▶ _Task objective_
Without any pictures, retype exactly the lines that begin at the one holding "How do I perform: Click" and end at the last line of the data below.

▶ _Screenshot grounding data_
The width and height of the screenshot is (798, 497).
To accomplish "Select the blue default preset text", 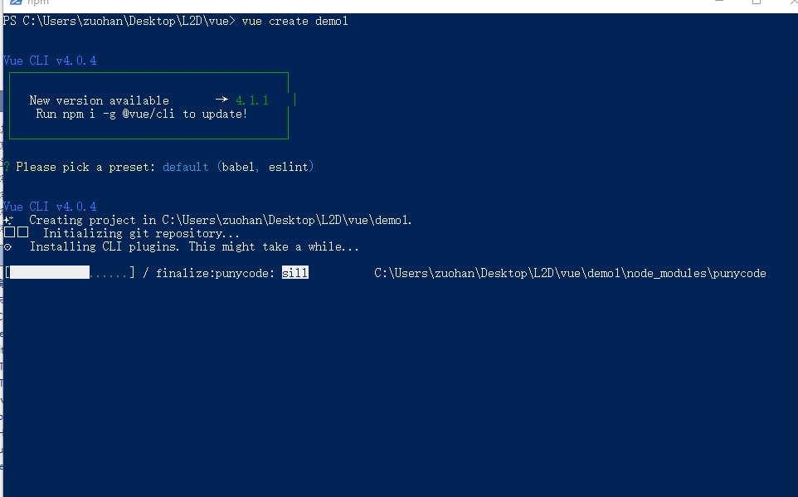I will click(x=185, y=167).
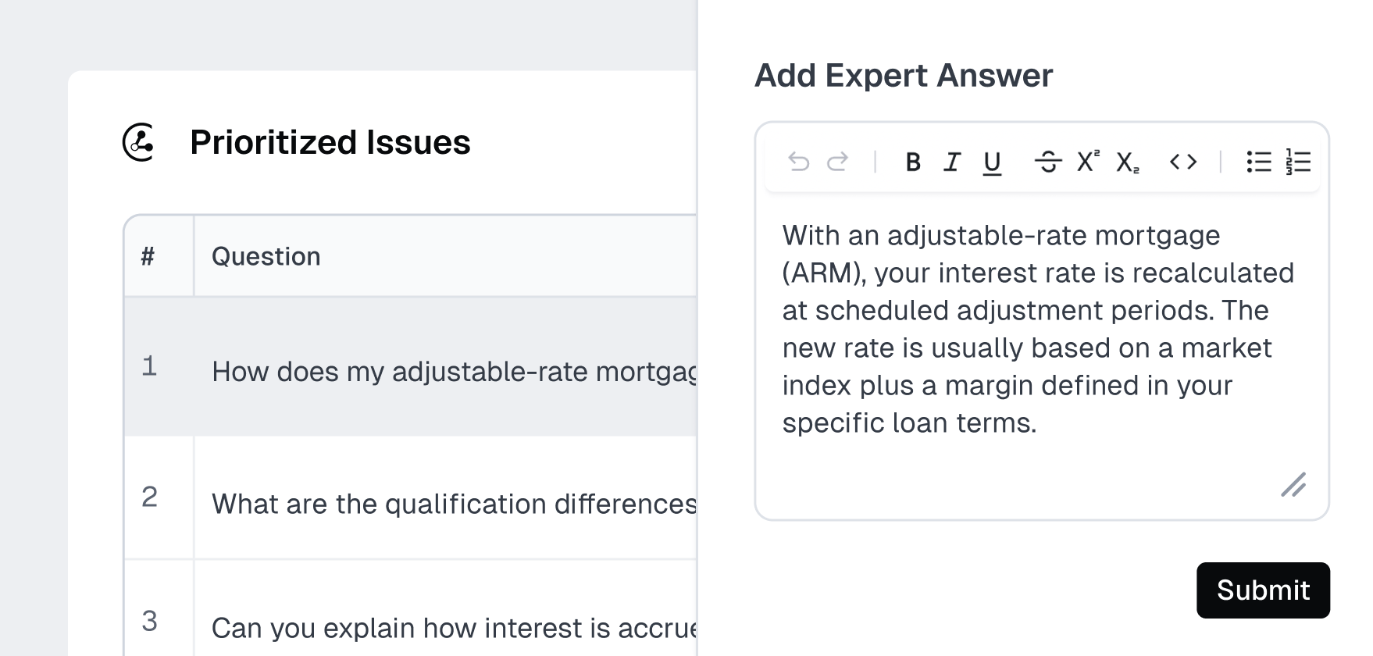Toggle bold formatting

912,162
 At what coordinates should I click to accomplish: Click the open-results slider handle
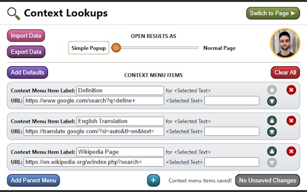(x=116, y=48)
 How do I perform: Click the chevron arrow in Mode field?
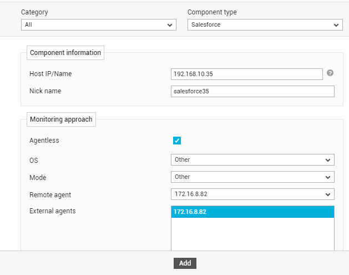coord(327,177)
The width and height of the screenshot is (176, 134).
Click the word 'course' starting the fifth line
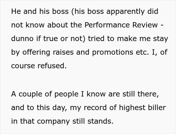pos(23,66)
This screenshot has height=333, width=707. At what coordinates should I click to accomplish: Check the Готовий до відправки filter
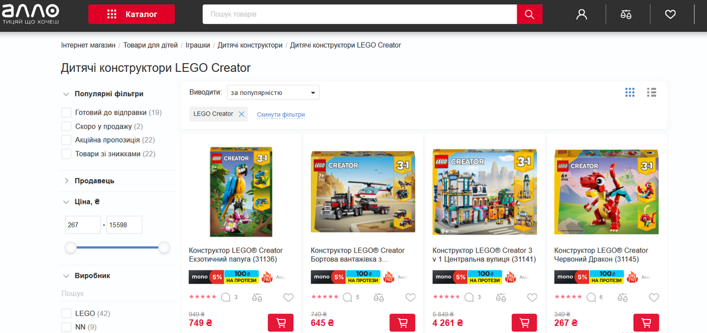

▶ _Written solution_
 How do I perform: Click the chevron arrow in Mode field?
coord(327,177)
The width and height of the screenshot is (176, 134).
Click the word 'course' starting the fifth line
pos(23,66)
This screenshot has height=333, width=707. At what coordinates should I click to accomplish: Check the Готовий до відправки filter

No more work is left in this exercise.